The third time’s not a charm; it’s outrageous.  As the officer lay naked on his back he inquired of the soon-to-be defendant if he could touch her breasts now.  Ms. Burkland said yes, whereupon the officer began to massage her bare breasts while she rubbed the officer’s penis with oil. 

The appellate court said that this request was unnecessary to gain evidence sufficient to arrest Ms. Burkland for prostitution.  Here’s why:

First, there is no evidence in the record, nor did the officer contend, that Burkland’s conduct was necessary to dispel a suspicion that he was a police officer. Second, Burkland made no demands of the officer to detect whether he was a police officer. Third, there is no evidence that the officer considered it necessary for the collection of evidence to initiate sexual contact by asking to touch Burkland’s breasts or permitting her to rub his penis in order to gain her confidence. Police investigation is important in prosecuting and reducing the incidence of prostitution. But the officer could have successfully sought the necessary agreement to engage in sexual contact for hire by inquiring about the charge for the “release” at almost any point throughout the almost hour-long massage without ever initiating sexual contact by touching Burkland’s breast. Thus, unlike the facts of Morris and Crist, the officer’s initiation of sexual contact and assent to the escalation of that contact was unnecessary to any reasonable investigation and offensive to due process.

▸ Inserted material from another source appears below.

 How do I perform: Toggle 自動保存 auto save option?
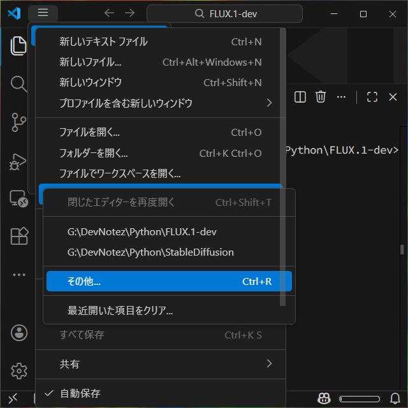(80, 393)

The appellate court reversed the conviction.

Court Approves Use of Overlapping Facts to Support Sentencing Departure.

image State v. Edwards, Minn.S.Ct., 11/19/2009.  A judge convicted Mr. Edwards of first degree assault of Makara Din; and three counts of drive by shooting, in which three other individuals sustained gunshot injuries.  The state asked for an upward departure on the assault conviction,which the trial court agreed to do:

Defendant’s conduct in assaulting Makara Din was significantly more serious than that typically involved in the commission of the crime of first degree assault, in that Defendant fired seven times at or toward a group of nine people in the immediate area, exposing all of them to injury or death, and, in addition to Makara Din, seriously injuring Khaosan Ruos. Defendant’s conduct was particularly serious and represented a greater than normal danger to the safety of other people.

Mr. Johnson appealed the upward departure.  The appellate court first set out the rules under which it thought a departure could be imposed.

First, the departure can’t be based on facts necessary to prove the offense being sentenced.  State v. Blanche, 696 N.W.2d 351 (Minn. 2005).  This rule is not in play here.

Second, the departure can’t be based on facts that the legislature contemplated when it set the punishment for the offense being sentenced.  State v. Stanke, 764 N.W.2d 824, 827-28 (Minn. 2009).  To permit a departure in this instance amounts to double punishment.  The best example, perhaps is State v. Thao, 649 N.W.2d 414 (Minn. 2002).  Mr. Thao fired six bullets into a crowd of seven people, killing one of them.  A jury convicted him of second degree murder by drive by shooting.  Because the legislature contemplated the random firing of multiple shots into a group of people in establishing the punishment, a departure could not be based on the risk to bystanders.  This rule is in play here.

Third, there are limits on the availability of facts underlying a separate offense that are available to support a departure.  This rule is also in play here and it has subparts.  First, facts underlying an uncharged separate incident are not available to support a departure.  Second, facts underlying a separate conviction that arises out of a single behavioral incident are available to support a departure so long as those facts show that a defendant committed the offense being sentenced in a particularly serious way.  State v. Ford, 529 N.W. 2d 214 (Minn. 1995).  These underlying facts must tie in to the offense being sentenced to meet this requirement.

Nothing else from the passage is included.